We have created an Azure VM with Windows Server 2016 and installed KNIME server on it. We have noticed that when using parallel processing it creates far fewer chunks than for instance when I run the workflow on my laptop. What could the reasons be for this?
do you use automatic chunk count?
This one creates the chunk count depending on the system and especially its CPU.
The formula for automatic chunk count is
1.5 * #available Processors (rounded up)
So now the problem is, what is an available processor? It depends…
For example using an Intel i5-CPU the number of available processors is equal to the number of cores.
Considering an Intel i7-CPU the number of available processors is equal to the number of cores * 2, due to their Hyperthreading capability.
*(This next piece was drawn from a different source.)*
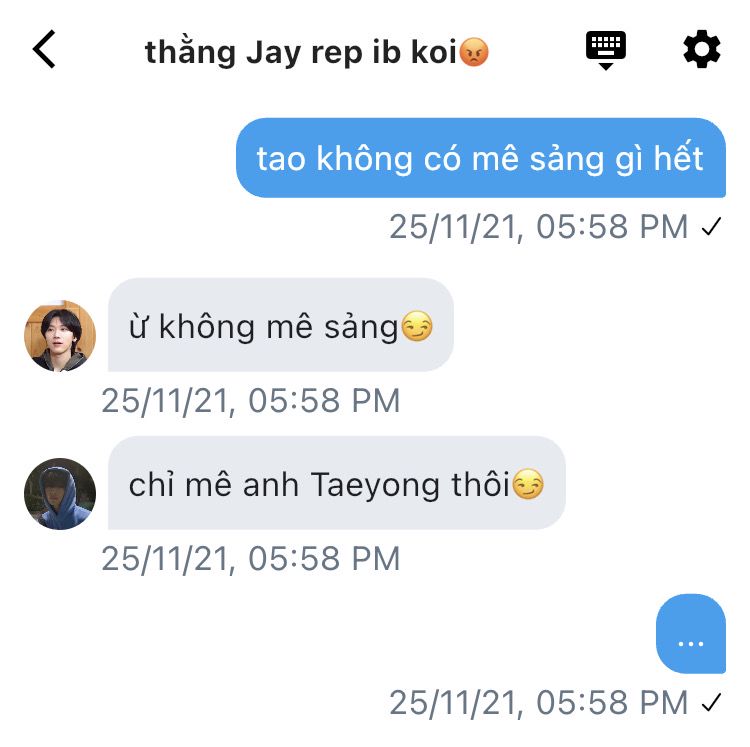Screen dimensions: 750x747
Task: Open chat settings gear
Action: coord(701,49)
However, concerning Azure I’m not sure if Java obtains the correct number as their documentation states:
Returns the number of processors available to the Java virtual machine.
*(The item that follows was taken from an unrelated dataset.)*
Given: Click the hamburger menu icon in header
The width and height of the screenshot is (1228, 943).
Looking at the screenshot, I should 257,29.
This value may change during a particular invocation of the virtual machine. Applications that are sensitive to the number of available processors should therefore occasionally poll this property and adjust their resource usage appropriately.
see here: https://docs.oracle.com/javase/7/docs/api/java/lang/Runtime.html#availableProcessors() .
So it could be that Azure scales in such a way that the number of available processors changes during execution, or that in general the number of available processors is unkown to the JVM, in which case it would 1 and thus we would obtain 2 chunks.
Could you provide some information: number of cores, what kind of cpu, number of rows of the input table, and how many parallel chunks you get?
I am working with Willem on this Knime project and will try and answer your questions
((get-counter “\Processor(*)% idle time”).countersamples | select instancename).length -1 = 4
4 x Intel E5-2673 v4 @ 2.3Ghz
Standard D4s v3 (4 vcpus, 16 GiB memory)
we have split the processing for #rows using || chunks for 3 x 15,000 and 1 x 235,000
5 is created
to process 533K rows in total it is taking nearly 3 hours… on Willems i7 PC @ 1.8Ghz he gets 11-12 chunks and it takes 45mins!
sorry for the late reply.
So concerning the CPU: Intel E5-2673 v4 has 40 virtual cores (20 + hyperthreading) thus, for a single CPU you should already get ~60 chunks.
Unfortunately it seems that the code returns a wrong number of available processors for virtual machines (see for example https://stackoverflow.com/questions/55596774/runtime-getruntime-availableprocessors-returning-1-even-though-many-cores-av in this case its AWS). I’ve created an ticket to track the error internally and investigate further for a possible solution.
So far the workaround would be to adjust the workflow and set the number of chunks manually. The drawback is, that you always have to adjust it if you run it on another machine.